We’ll be in touch tomorrow. There is no reason for either of us to overthink anything. ”

She almost spit the coffee she was sipping out of her mouth. “How the hell can you read my mind?”

“I can’t,” he said, kissing her. “It’s what I was thinking too.”

She rolled her eyes. “Thank you for sharing that. Have a good day.”

He left and went to his truck, hopped in, started it up, and drove away. Someone was looking out their window while he did it and he’d have to let her know that she might have some nosy neighbors.

She was probably already aware.

An hour later he was at the brewery and walking around with a large coffee in his hands.

He had to wake the hell up since he didn’t sleep nearly as well as Phoebe had.

Maybe he would have if he didn’t have a bunch of shit running through his mind.

Stuff like he’d said to her.

Not to get worked up if he didn’t hear from her.

Or for her to do the same.

He had too much going on with work and too many people relying on him for this collaboration to go wrong.

When he was here, his attention had to stay on the business.

“There you are,” Kyle said to him. “I’ve been looking for you.”

“What’s going on?” he asked. “I’m not late.”

He was earlier than normal but not by more than twenty minutes.

Since he’d already eaten, he went home, checked his house, showered, dressed, and left again.

“I saw your truck when I pulled in,” Kyle said. “You weren’t in your office. Tony stopped me, said one of the brews doesn’t taste right.”

He frowned. “What?” he asked. “Why is he tasting one this early?”

Tony was one of his other brewmasters. He had several. Tony was reliable and he trusted him. He was on at night overseeing things.

“He said he noticed one ingredient didn’t smell right. It’s a different brand. He hadn’t been aware you changed anything. I wasn’t either. He got nervous and tapped a new brew early in the first stage. It’s not right.”

“I haven’t changed any ingredients. You know how I am about that.”

They were so damn big it’s not like he could inspect every shipment that came in. It was someone else’s job to do that and no one came to him or anyone else to question it.

He was marching to the other end of the building.

“Elias,” Tony said. “This isn’t right. Taste it.”

He reached for the cup and put it to his lips. It wasn’t going to taste anything like the finished product, but he knew damn well what it should taste like. It was his base. The first one he brewed.

Somehow it got messed with.

“I already know by the smell it’s bitter.”

It wasn’t horrible, but it wasn’t his.

“That’s what I thought too,” Kyle said. “Why did you change the brand of barley we use?”

“I didn’t,” he said again. “How many batches have used the wrong stuff?”

This was a nightmare. He’d have to decide to get rid of it all in the fermentation stage or let it go through the last few stages and see how it tasted.

His loyal customers were going to know the difference.

That was how you lost business.

And the last thing he needed was bad press or complaints when he was still working through his contract with the Fierces.

“Too many to count right now,” Tony said. “But not as many as it could have been.”

“Shit,” he said, running his hands through his hair. “We need to sort this out now. Let’s find out which ones used this new product with our existing brews and go from there.

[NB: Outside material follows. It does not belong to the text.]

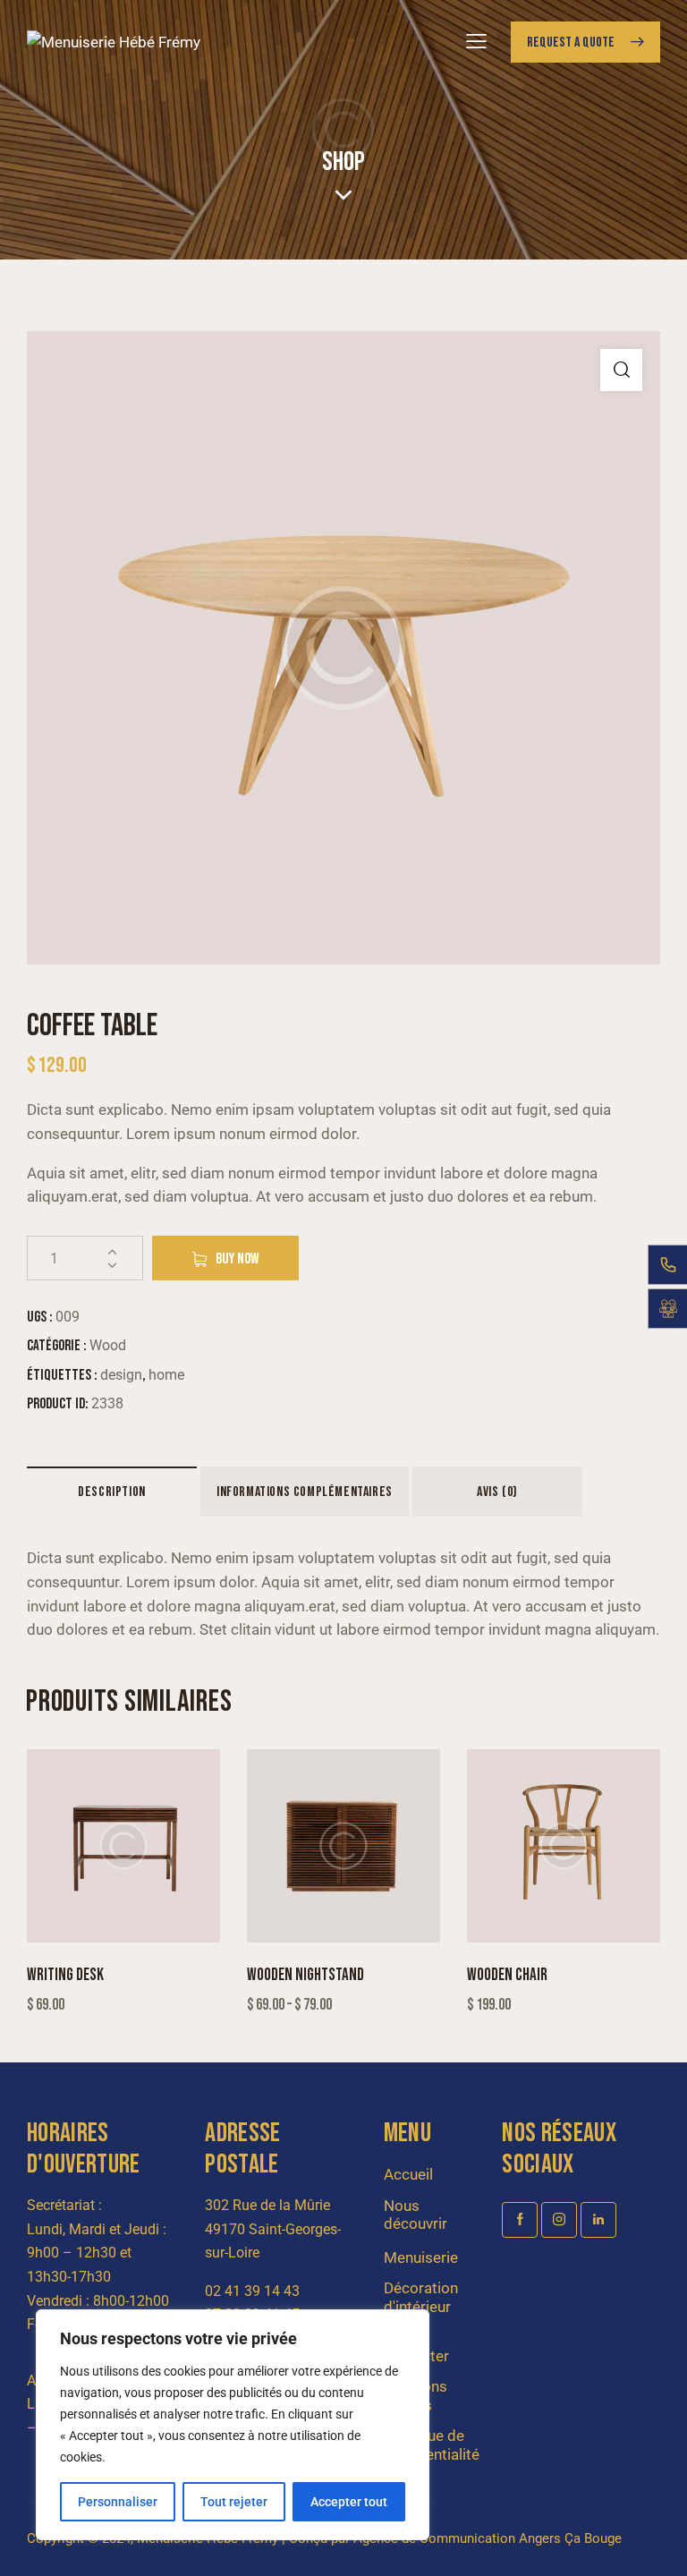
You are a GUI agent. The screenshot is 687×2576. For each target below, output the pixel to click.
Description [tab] (112, 1492)
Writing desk (65, 1975)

If it’s a new beer we might salvage it and just use the rest of what was purchased if it was a lot.”

Because everything he bought was in large orders.

“I’m on it,” Tony said. “I’ll stay until we get it figured out.”

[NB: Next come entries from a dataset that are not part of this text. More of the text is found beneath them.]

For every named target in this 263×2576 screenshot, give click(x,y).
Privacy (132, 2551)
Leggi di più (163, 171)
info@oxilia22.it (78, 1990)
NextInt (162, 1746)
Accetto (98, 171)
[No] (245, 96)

“Thanks,” he said and marched right to his office to find out what the fuck went wrong.

Here he’d hoped for a nice relaxing day.

Imagine how much worse he’d feel right now if he hadn’t started his morning out as well as he had.

Maybe his brothers were right, and a woman could make all the difference in your life.

But was it a good thing since he’d been thinking of Phoebe so much and this happened under his nose?